WHAT YOU HAVE TO DO
Whenever an image turns up, omit it and return the remaining data exactly.

(Collected data entries)
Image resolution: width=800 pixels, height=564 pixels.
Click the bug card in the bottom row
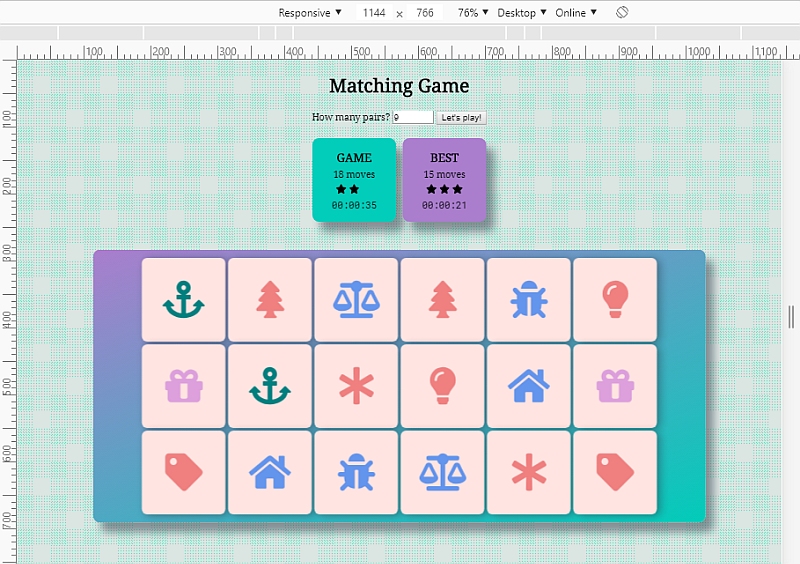(356, 471)
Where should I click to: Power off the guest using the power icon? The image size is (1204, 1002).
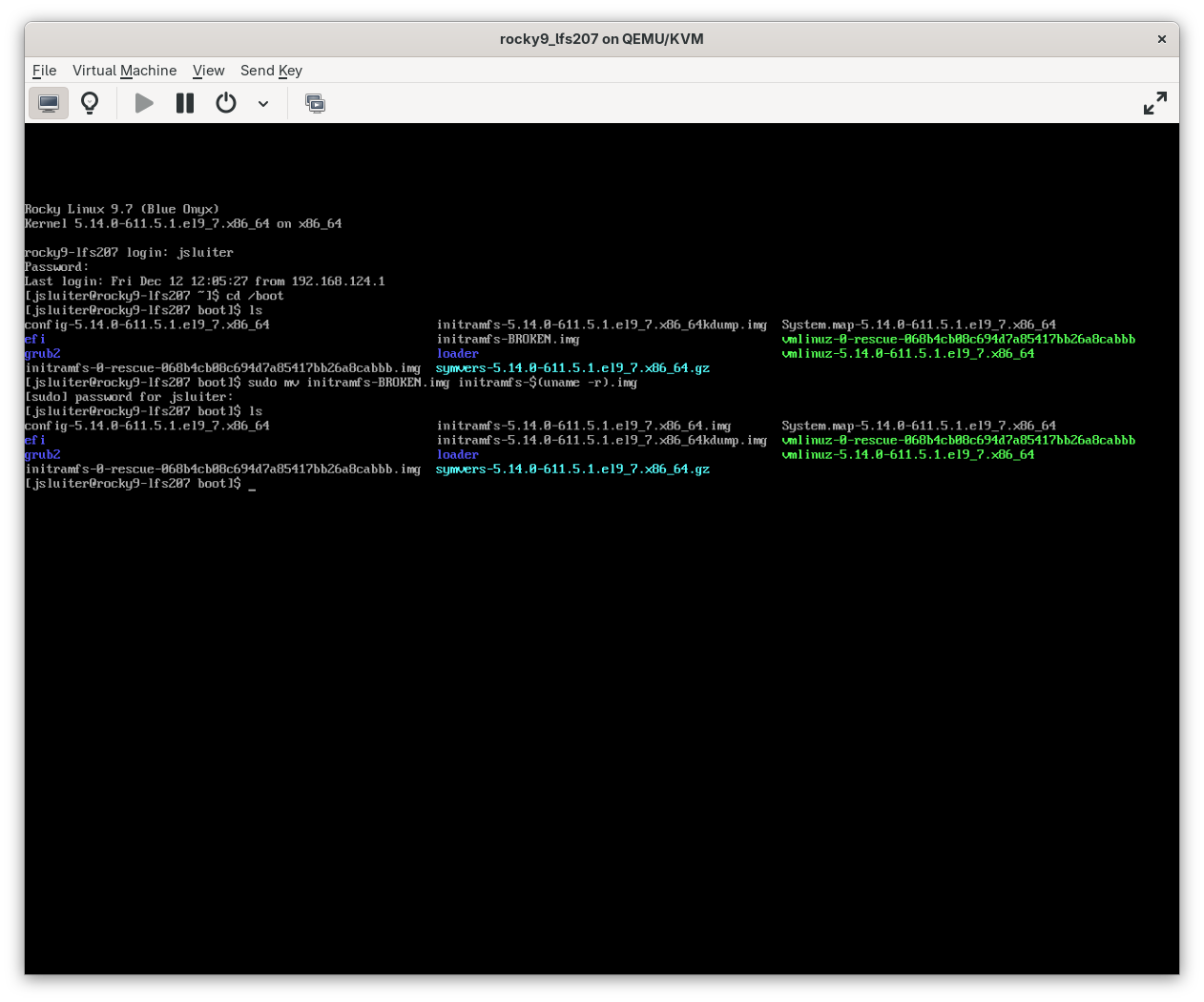(225, 102)

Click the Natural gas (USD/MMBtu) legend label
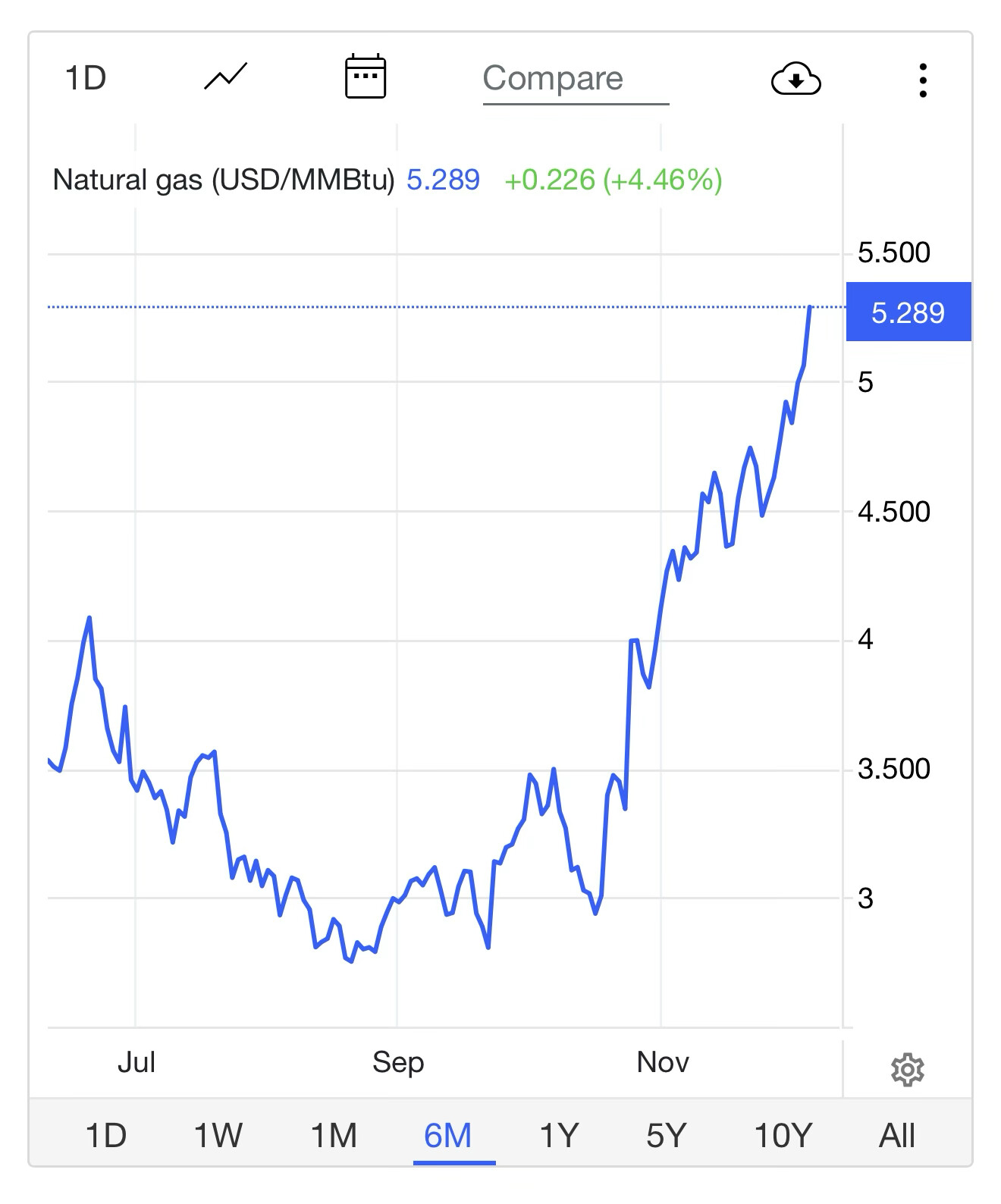pos(224,180)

REPLY
Image resolution: width=800 pixels, height=564 pixels.
Click the bug card in the bottom row
(356, 471)
Where should I click to: Power off the guest using the power icon? The image size is (1204, 1002).
(225, 102)

Click the Natural gas (USD/MMBtu) legend label
pos(224,180)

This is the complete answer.